Elasticsearch 配置
Elasticsearch不仅仅是Lucene和全文搜索,我们还能这样去描述它:
- 分布式的实时文件存储,每个字段都被索引并可被搜索
- 分布式的实时分析搜索引擎
- 可以扩展到上百台服务器,处理PB级结构化或非结构化数据
Elastic Search
- 索引 基本单位是 文档 文档类型, ES 分片 横向扩展。 分片可以做备份,节点,一个es的实例就是一个节点(集群使用)
git clone https://github.com/elasticsearch/elasticsearch-servicewrapper.git 管理脚本
Elasticsearch ⇒ 索引 ⇒ 类型 ⇒ 文档 ⇒ 字段(Fields)
本文基于elasticsearch最新版搭建的 下载地址.
开发环境:centos7 :
192.168.20.153 zookeeper1
192.168.20.154 zookeeper2
192.168.20.155 zookeeper3
192.168.20.206 kafka1
192.168.20.207 kafka2
192.168.20.208 kafka3
192.168.20.204 logstashserver
192.168.20.205 kibana
192.168.20.201 es1
192.168.20.202 es2
192.168.20.203 es3
路径位置:
/data/elasticsearch
/data/java/
elasticsearch的集群搭建相当简单,不像solrcloud的搭建那么复杂(需要自己安装zookeeper),
在es1上操作:
下载elasticsearch:
wget https://download.elastic.co/elasticsearch/release/org/elasticsearch/distribution/tar/elasticsearch/2.3.5/elasticsearch-2.3.5.tar.gz
解压:
tar -zxvf elasticsearch-2.3.5.tar.gz
mv elasticsearch-2.3.5 elasticsearch
接下来创建el用户,因为elasticsearch不允许以root运行(其实也可以运行,需要配置)。
- 设置虚拟 –Xms -Xmx 内存大小
vim /data/elasticsearch/bin/elasticsearch.in.sh
- 设置虚拟内存
echo “vm.max_map_count=262144” >> /etc/sysctl.conf
- 关闭swap分区
Swapoff –a
修改配置文件fstab
#/dev/mapper/centos-swap swap swap defaults 0 0
- 设置mlocall 为true
vim /data/elasticsearch/config/elasticsearch.yml
bootstrap.memory_lock: true
5.设置elastrisearch用户名密码
useradd el
passwd el
123456
chown -R el:el elasticsearch
su el
cd elasticsearch/conf/
修改配置文件:
vim elasticsearch.yml
cluster.name: feng
node.name: es1
network.host: 192.168.20.201
#####以下配置是防止脑裂###########
discovery.zen.ping.multicast.enabled: false
discovery.zen.ping_timeout:120s
client.transport.ping_timeout: 60s
discovery.zen.ping.unicast.hosts: [“es1”, “es2″,”es3”]
配置信息的具体讲解先放在后边:直接按上边配置即可
启动
su - el
/data/elasticsearch/bin/elasticsearch -d
安装Marvel()
Marvel是Elasticsearch的管理和监控工具,在开发环境下免费使用。它包含了一个叫做Sense的交互式控制台,使用户方便的通过浏览器直接与Elasticsearch进行交互。

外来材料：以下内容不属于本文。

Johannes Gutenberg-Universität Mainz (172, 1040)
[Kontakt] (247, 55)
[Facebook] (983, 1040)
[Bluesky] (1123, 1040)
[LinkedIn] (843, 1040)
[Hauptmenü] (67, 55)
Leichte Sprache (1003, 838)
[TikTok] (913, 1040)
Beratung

bin/plugin install license
bin/plugin install marvel-agent
接下来,我们安装head插件:
cd elasticsearch/bin/
通过如下命令安装head插件
./plugin install mobz/elasticsearch-head
如果下载失败,可以自己手动下载,下载地址:
并上传到elasticsearch所在目录:
使用如下方式进行安装:
./plugin install file:/java/elasticsearch-head-master.zip
安装中文分词插件:ikik是在github上,需要自己下载并使用maven编译:github地址如下:
git clone https://github.com/medcl/elasticsearch-analysis-ik cd elasticsearch-analysis-ik mvn clean mvn compile mvn package
需要对比elasticsearch 与 ik 的对应关系
Elasticsearch2.4 与 ik没有找到对应关系, Elasticsearch5.00 的head的插件不支持,所以使用2.3.5
curl -L -O https://download.elastic.co/elasticsearch/release/org/elasticsearch/distribution/tar/elasticsearch/2.3.5/elasticsearch-2.3.5.tar.gz
cd elasticsearch-analysis-ik
git tag -l 显示标记
git checkout –b dev1.9.5 v1.9.5 使用1.9.5版本
mvn clean
mvn compile
mvn package
mkdir /data/elasticsearch/plugins/ik -p
unzip /data/tools/elasticsearch-analysis-ik/target/releases/elasticsearch-analysis-ik-1.9.5.zip -d /data/elasticsearch/plugins/ik
su root
给其他两台机器拷贝:
scp -r elasticsearch es2:/data/
scp -r elasticsearch es3:/data/
其他两台机器同样也需要创建新的用户el,并赋予相应的权限,这里不再赘述。
登录es2:
vim elasticsearch/config/elasticsearch.yml
node.name: es2
network.host: 192.168.20.202
discovery.zen.ping.multicast.enabled: false
discovery.zen.ping_timeout:120s
client.transport.ping_timeout: 60s
discovery.zen.ping.unicast.hosts: [“es1”, “es2″,”es3”]
登录es3:
vim elasticsearch/config/elasticsearch.yml
node.name: es3
network.host: 192.168.20.203
discovery.zen.ping.multicast.enabled: false
discovery.zen.ping_timeout:120s
client.transport.ping_timeout: 60s
discovery.zen.ping.unicast.hosts: [“es1”, “es2″,”es3”]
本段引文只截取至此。